I'm not even arguing against lithium here, it seems to be more output restricted than resource limited. The two elements in batteries I worry about is Cobalt and Nickle - they could become the weakness. That said it does look like some folks are working on some neat alternatives in that space.


All identified reserves… meaning lithium found and quantified and deemed extractible.

Problem is that until recently lithium was not a hugely in demand element. As a result not a lot was invested in finding the stuff. Now that it is important large investments will be made and a lot more is likely to be found. It’s a light element and is very abundant in the solar system.

So this means that after not really trying very hard we have already found enough to give every human an EV. That is encouraging. If we try a bit harder and find say 50% more we are good for a really long time.

Oil is an example of something we have tried really really hard to find. We’ve found a ton more than we thought we would.


Lithium is not expended and recyclable. As long as EVs are a growth market, we'll need to mine more of it of course but at some point, the vast majority will come from recycled batteries.

The reason recycling lithium is so attractive is that 1) it is valuable because it is expensive to extract from the typically very low concentrations that exist in natural deposits. and 2) expended lithium batteries have orders of magnitude higher concentrations of it than exist in nature.

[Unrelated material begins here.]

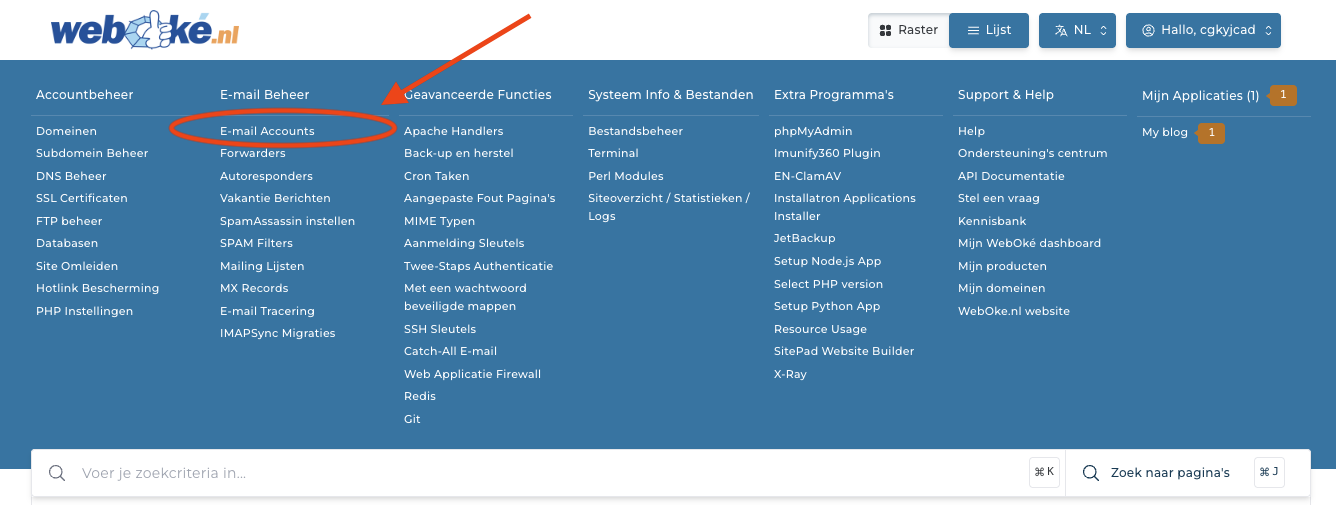Open phpMyAdmin
The width and height of the screenshot is (1336, 505).
pyautogui.click(x=812, y=131)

You'd be a fool to dump it in a landfill. For reference, lead, which is far less valuable is also typically recycled from the batteries in scrapped cars. Depleted lead batteries are valuable enough that they are not dumped in landfills. The current price is about 74$/kg, up lately by about 7x from 10$. A 73kwh Tesla battery would contain about 63 kilos of lithium. That's about 5000$ or more than a lot of second hand cars. Even at 10$, we're still talking well over 700$. A depleted lead battery would be closer to 5$. Those are recycled as well.

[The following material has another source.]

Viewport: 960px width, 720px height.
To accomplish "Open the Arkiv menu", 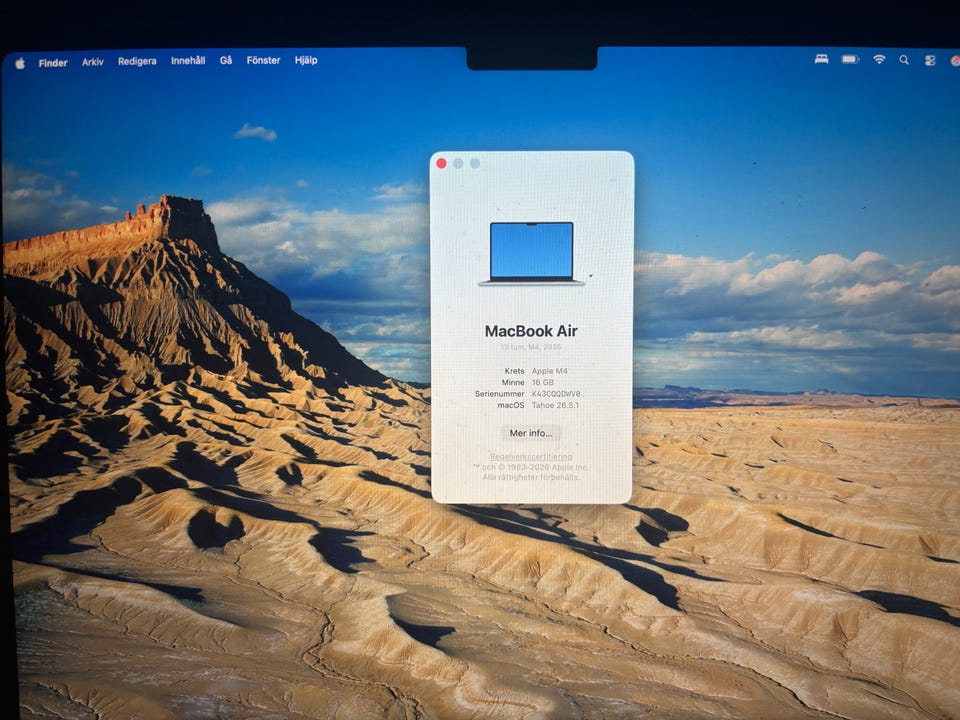I will pos(92,62).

Regardless, there's a lot of lithium out there in nature. More than enough. There is no shortage just scaling challenges. Technical improvements like described in the article make it cheaper and less energy intensive to extract lithium. As you note, there's huge demand for EVs and that will keep prices for lithium high for some time to come. Companies working on extraction and recycling technology, have a lot of growth opportunities. They are super hot from an investor perspective and there are multiple very well funded companies working in this space already.

Long term, that makes lithium super sustainable. Short term, it just means we'll expend a lot of energy (increasingly of the renewable type) and water to get it. But compare that to extracting oil and turning it into petrol. That too is expensive and 100% of it is expended. Recycling burned gasoline/diesel is not a thing. That's not sustainable at all.

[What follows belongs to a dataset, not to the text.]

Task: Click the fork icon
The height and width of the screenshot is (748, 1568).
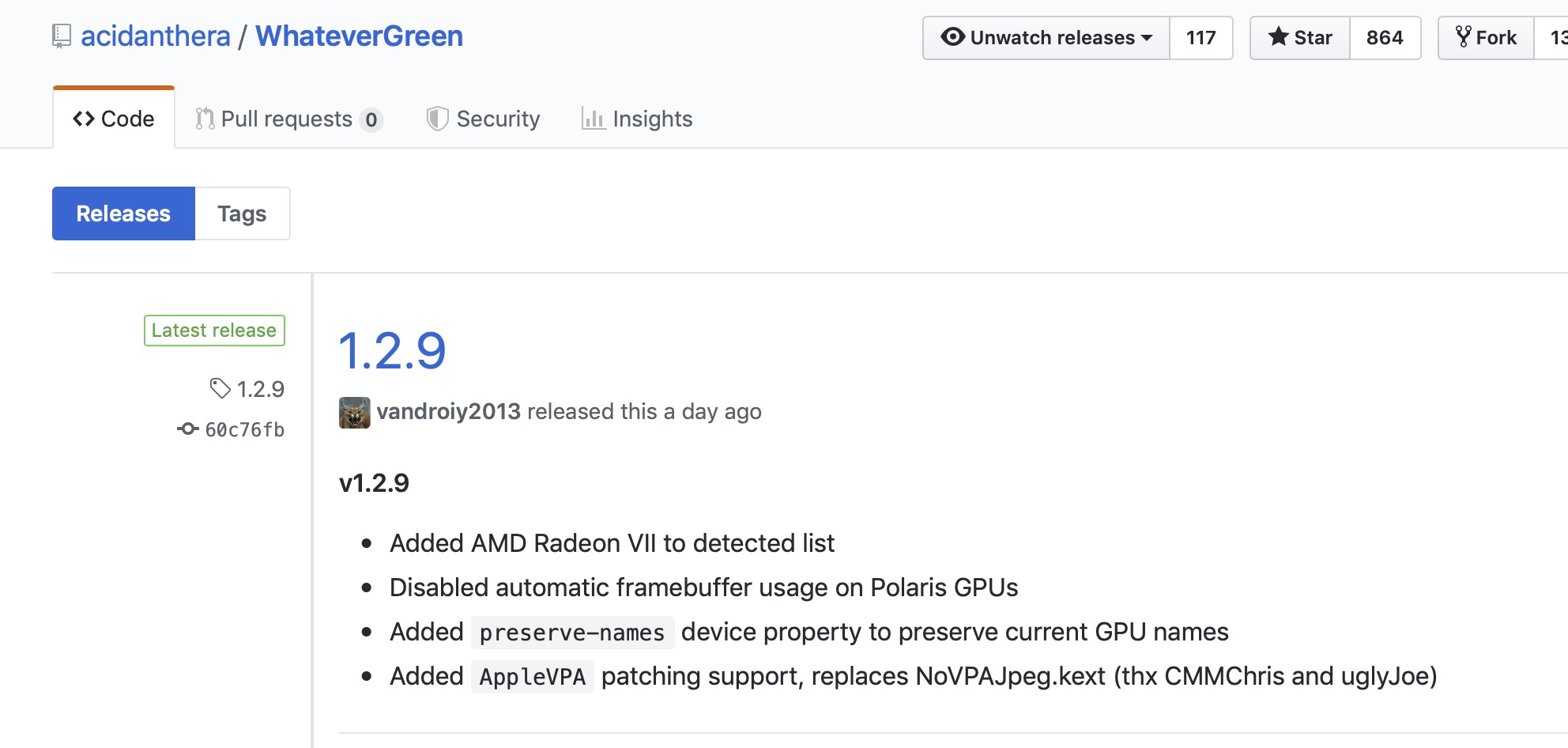Action: [1463, 37]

> Lithium is a finite resource which needs to be extracted

Yes, but once concentrated it is extremely recyclable. It doesn't flow, or corrode, or leave the battery. So when the cell's life is over the lithium is still there, "extractable" with vastly higher efficiencies than seen by raw production.

> Surely there’s not enough lithium for everything to be powered by battery.

There is for everything we'd want to put a battery in today. It's not an uncommon element at all, it's just a hard one to concentrate because (owing to the fact that it's very soluble) geology has done a poor job of concentrating it for us. There is more lithium in the earth's crust than there is lead or tungsten or tin, yet those metals are minable from "veins" where with lithium we have to get it out of the oceans (or out of salt deposits that are ancient dried oceans).


Think about the timescale that lithium has been a valuable resource. When the first oil wells were being drilled in Pennsylvania for lamp oil no one could fathom how oil exploration, extraction and processing techniques would evolve to mechanize an entire planet.


Lithium in lithium batteries are recyclable, and because of microstrutures formed during the use of the batteries actually make better material for new batteries. There's a company already recycling lithium batteries, though they have to fight against the perception that recycled lithium is not as good as newly mined lithium.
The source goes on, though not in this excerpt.